After this there is a little result coercion

  # The apply part (transpose to match output of mincApply)
  results <- t(results)
  
  if(!is.null(mask)){
    mask_val <- getOption("RMINC_MASKED_VALUE")
    results_expanded <- replicate(length(mask_lgl), getOption("RMINC_MASKED_VALUE"), simplify = FALSE)
    results_expanded[mask_lgl] <- results
    results <- results_expanded
  }
  
  collate_fun <- match.fun(collate)
  results <- collate(results)

  results

The results are transposed to give results that resemble mincApply, if a mask was used, the results are inflated back to their original dimensions, and if the result has only a single column it is returned to a vector form.

Then the results are returned. This bubbles back up to vertexApply which tacks on a likeFile attribute and returns.
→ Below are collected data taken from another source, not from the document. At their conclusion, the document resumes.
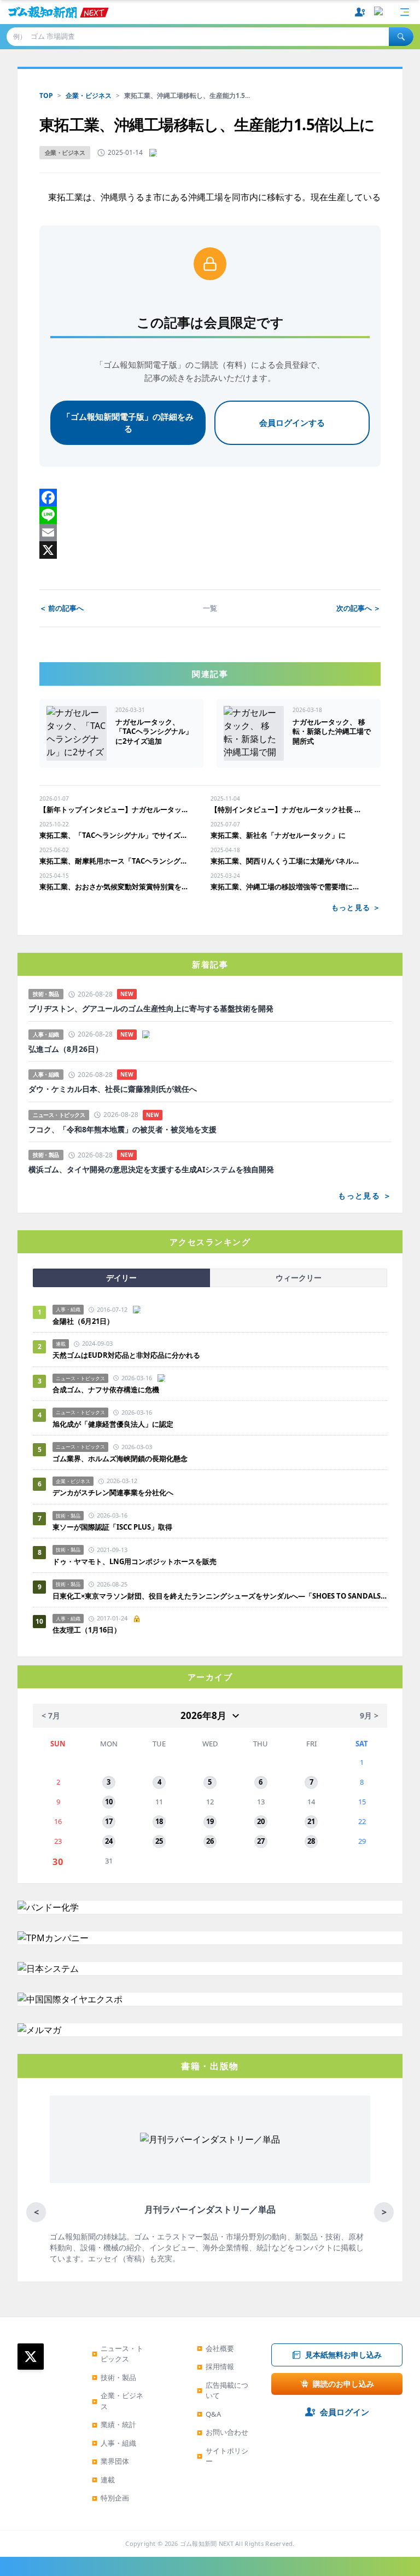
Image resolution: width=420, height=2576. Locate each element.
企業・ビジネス (89, 95)
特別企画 (110, 2498)
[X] (210, 550)
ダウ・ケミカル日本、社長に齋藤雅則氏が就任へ (112, 1089)
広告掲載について (222, 2390)
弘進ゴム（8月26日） (65, 1049)
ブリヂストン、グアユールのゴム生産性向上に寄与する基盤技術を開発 (150, 1009)
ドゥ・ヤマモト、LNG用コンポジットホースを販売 (134, 1561)
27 (261, 1841)
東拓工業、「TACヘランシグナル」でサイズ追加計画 (116, 835)
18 (159, 1821)
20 (261, 1821)
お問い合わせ (222, 2432)
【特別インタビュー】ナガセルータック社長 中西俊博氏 (287, 809)
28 (311, 1841)
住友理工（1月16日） (86, 1629)
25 (159, 1841)
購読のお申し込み (343, 2383)
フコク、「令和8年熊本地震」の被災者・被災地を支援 (122, 1129)
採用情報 (215, 2366)
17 (109, 1821)
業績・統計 (114, 2424)
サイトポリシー (222, 2456)
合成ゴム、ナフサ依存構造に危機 (105, 1389)
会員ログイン (344, 2411)
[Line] (210, 515)
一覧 (210, 608)
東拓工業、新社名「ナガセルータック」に (278, 835)
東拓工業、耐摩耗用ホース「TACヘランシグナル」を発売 (116, 860)
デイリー (121, 1277)
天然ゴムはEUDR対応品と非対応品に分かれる (126, 1355)
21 (311, 1821)
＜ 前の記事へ (61, 608)
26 (210, 1841)
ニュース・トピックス (117, 2353)
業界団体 (110, 2461)
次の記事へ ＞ (358, 608)
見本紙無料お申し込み (343, 2354)
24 (109, 1841)
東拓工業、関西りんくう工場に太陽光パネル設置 (287, 860)
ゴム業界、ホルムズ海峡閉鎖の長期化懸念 (123, 1458)
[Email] (210, 532)
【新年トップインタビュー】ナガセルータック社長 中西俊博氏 (116, 809)
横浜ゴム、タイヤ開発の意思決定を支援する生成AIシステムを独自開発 (151, 1169)
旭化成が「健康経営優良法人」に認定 (112, 1424)
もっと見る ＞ (356, 907)
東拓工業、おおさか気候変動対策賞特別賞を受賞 (116, 886)
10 (109, 1802)
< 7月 (51, 1715)
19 (210, 1821)
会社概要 (215, 2348)
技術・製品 (114, 2377)
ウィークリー (299, 1277)
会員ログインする (292, 422)
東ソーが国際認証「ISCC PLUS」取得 (112, 1527)
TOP (46, 95)
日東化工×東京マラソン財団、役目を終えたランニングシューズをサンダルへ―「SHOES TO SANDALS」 (219, 1595)
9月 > (369, 1715)
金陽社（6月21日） (83, 1321)
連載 (103, 2480)
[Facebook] (210, 497)
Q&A (209, 2414)
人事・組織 (114, 2443)
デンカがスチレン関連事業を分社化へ (112, 1492)
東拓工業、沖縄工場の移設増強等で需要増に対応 (287, 886)
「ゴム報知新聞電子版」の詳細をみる (128, 423)
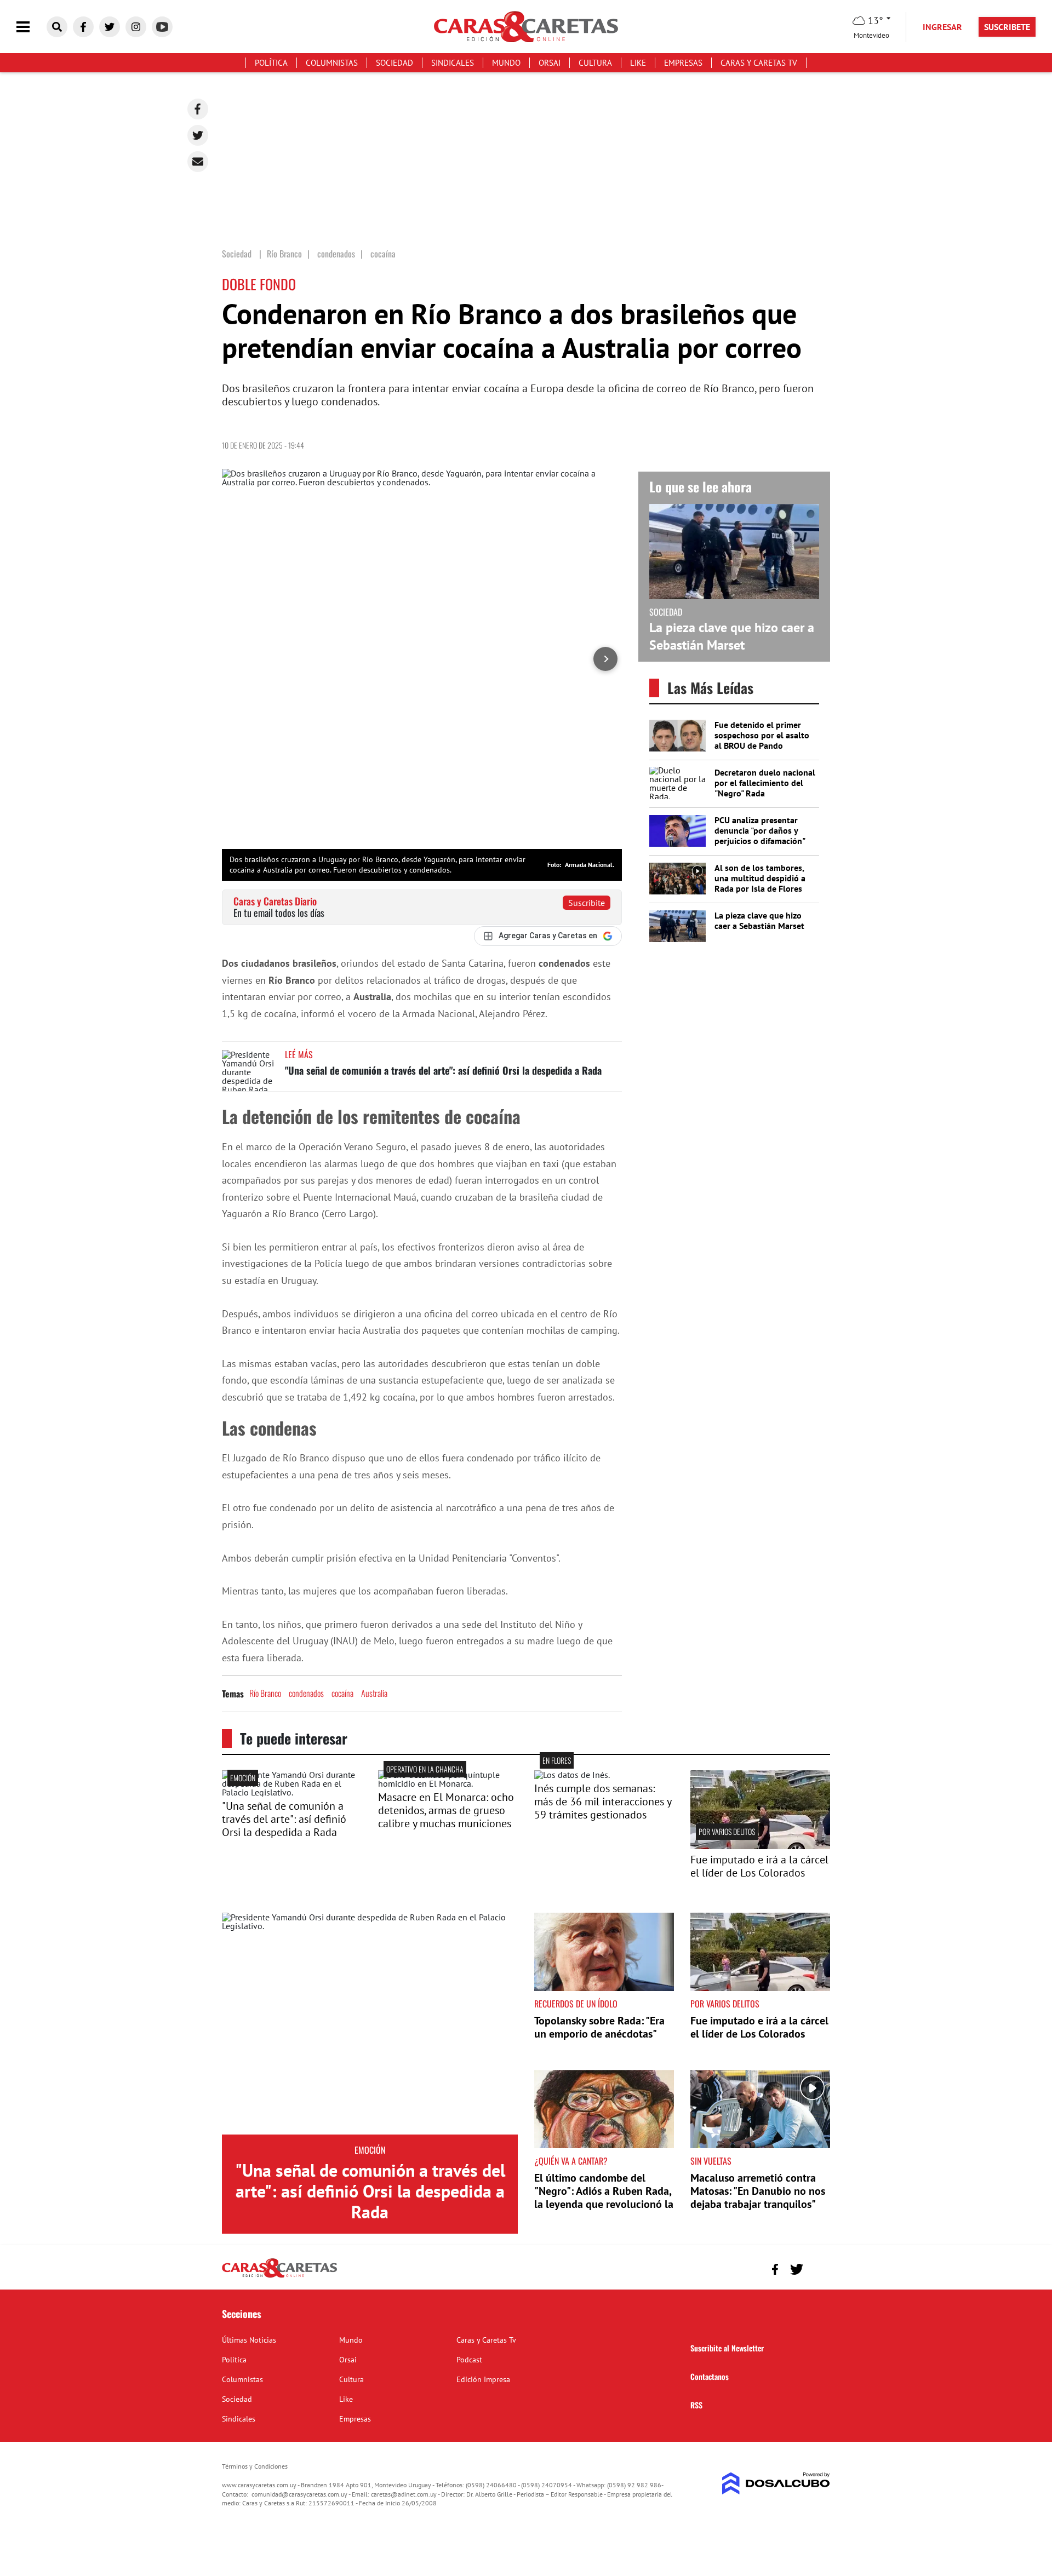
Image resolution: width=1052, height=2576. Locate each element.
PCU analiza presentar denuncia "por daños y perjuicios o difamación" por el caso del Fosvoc (759, 835)
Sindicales (452, 63)
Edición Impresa (483, 2379)
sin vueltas (710, 2160)
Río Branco (265, 1693)
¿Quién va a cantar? (571, 2160)
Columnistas (332, 63)
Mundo (506, 63)
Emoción (242, 1777)
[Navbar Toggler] (31, 27)
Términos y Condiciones (255, 2466)
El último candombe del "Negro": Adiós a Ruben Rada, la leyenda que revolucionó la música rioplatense (603, 2197)
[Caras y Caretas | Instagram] (135, 26)
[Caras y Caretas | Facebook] (83, 26)
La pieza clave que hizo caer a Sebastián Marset (731, 636)
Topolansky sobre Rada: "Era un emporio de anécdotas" (599, 2027)
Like (638, 63)
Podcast (469, 2360)
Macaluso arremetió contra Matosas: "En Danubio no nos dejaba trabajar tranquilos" (757, 2191)
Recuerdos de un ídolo (576, 2003)
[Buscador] (57, 26)
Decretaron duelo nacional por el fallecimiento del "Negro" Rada (764, 783)
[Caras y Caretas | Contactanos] (818, 2268)
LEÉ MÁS (299, 1054)
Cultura (595, 63)
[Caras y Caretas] (279, 2276)
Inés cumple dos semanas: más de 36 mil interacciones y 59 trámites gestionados (602, 1801)
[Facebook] (197, 109)
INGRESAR (942, 26)
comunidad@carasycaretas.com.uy (299, 2494)
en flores (556, 1760)
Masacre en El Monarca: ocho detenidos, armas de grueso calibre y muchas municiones (446, 1810)
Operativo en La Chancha (425, 1769)
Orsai (550, 63)
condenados (306, 1693)
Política (271, 63)
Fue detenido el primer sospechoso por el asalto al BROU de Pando (761, 735)
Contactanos (709, 2376)
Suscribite (586, 902)
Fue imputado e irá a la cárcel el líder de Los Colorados (759, 1866)
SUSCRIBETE (1007, 26)
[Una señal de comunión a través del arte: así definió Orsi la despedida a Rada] (249, 1070)
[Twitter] (197, 135)
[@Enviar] (197, 161)
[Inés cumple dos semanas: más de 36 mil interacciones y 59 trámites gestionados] (572, 1774)
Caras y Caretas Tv (759, 63)
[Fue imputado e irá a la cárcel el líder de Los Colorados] (760, 1845)
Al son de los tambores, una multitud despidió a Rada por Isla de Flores (759, 878)
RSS (696, 2405)
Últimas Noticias (249, 2340)
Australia (374, 1693)
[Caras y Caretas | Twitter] (109, 26)
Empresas (683, 63)
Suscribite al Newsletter (727, 2348)
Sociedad (394, 63)
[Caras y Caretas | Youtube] (162, 26)
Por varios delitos (727, 1831)
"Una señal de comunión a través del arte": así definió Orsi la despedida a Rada (443, 1070)
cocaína (342, 1693)
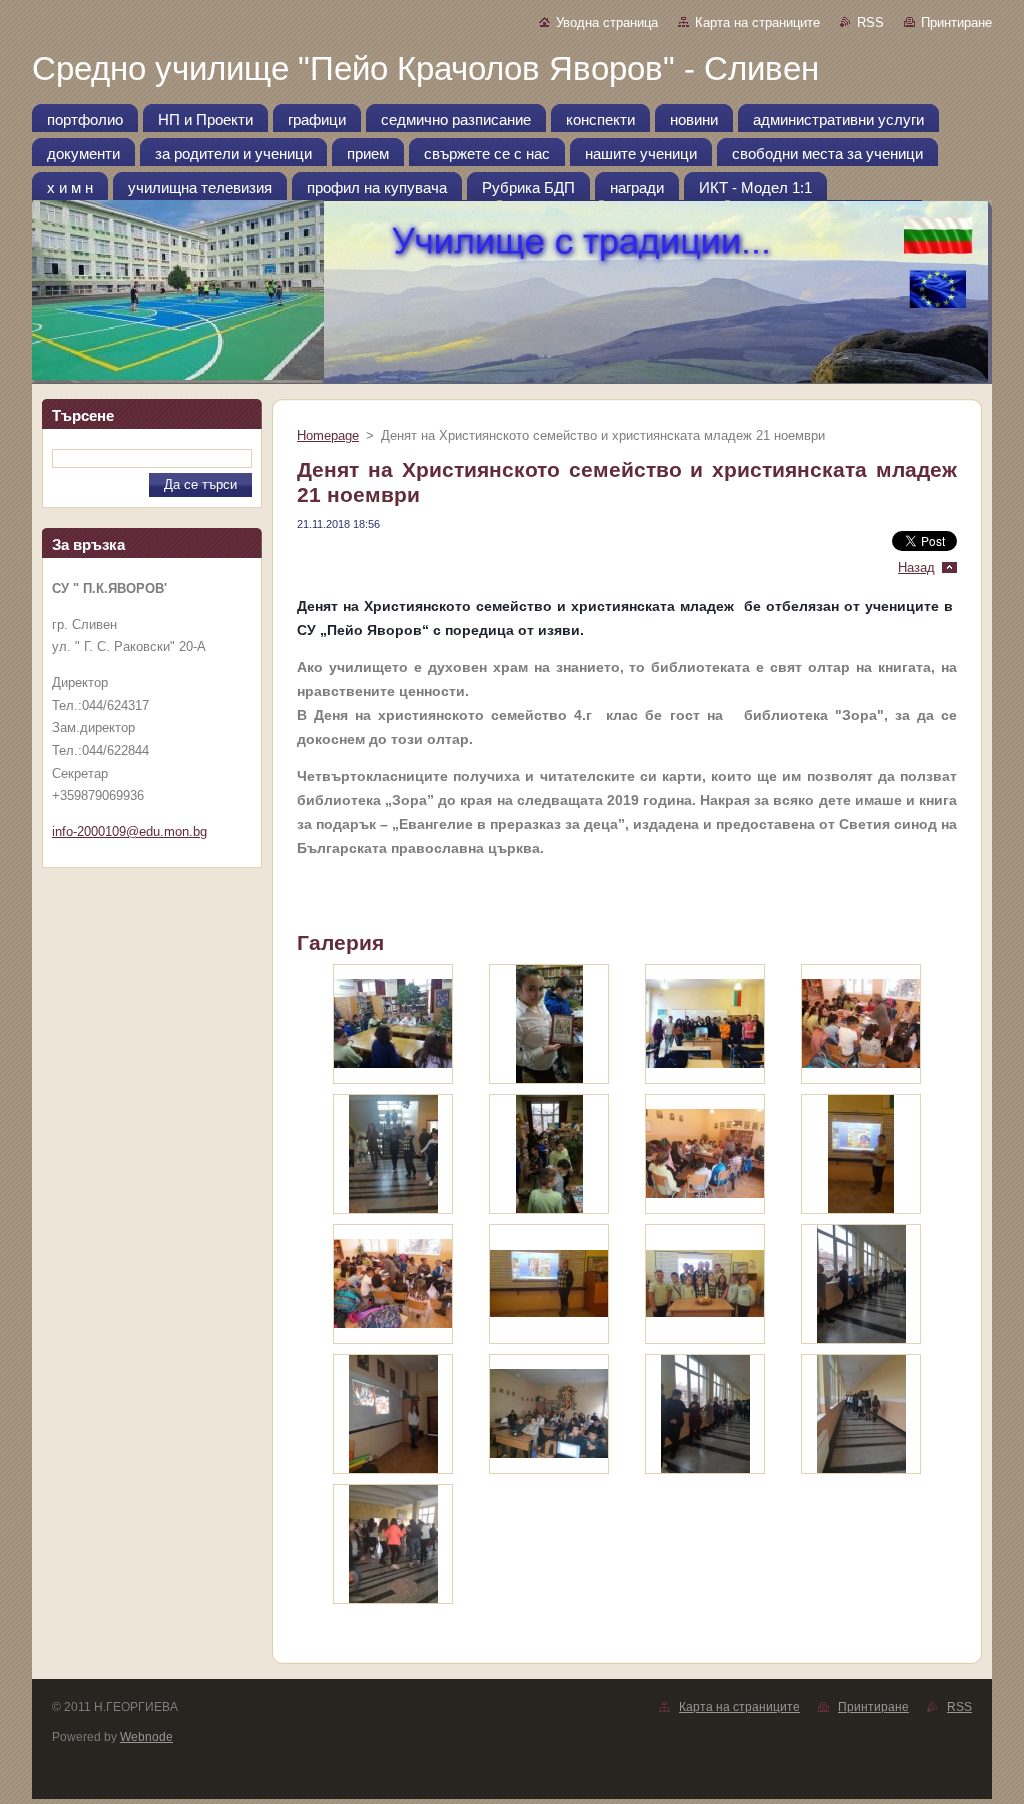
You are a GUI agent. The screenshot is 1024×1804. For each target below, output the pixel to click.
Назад (916, 567)
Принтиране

Implementing additional parallel functions will follow this general framework:

Create an engine function that does the work
Check if parallel is NULL, if so dispatch the engine function as is
Determine how to split the job up into peices that the engine can run on, create a list or vector with the appropriate information
If parallel[1] is “local” run mclapply or its muffled variant on the engine function and the grouping object
Otherwise run the batchtools commands above
Reduce the results to an appropriate format.

Although it is possible matrixApply will work for your problem (potentially with a little transposition). If not mincLm is a little harder to read, but has some examples for how to use a mask to parallelize jobs.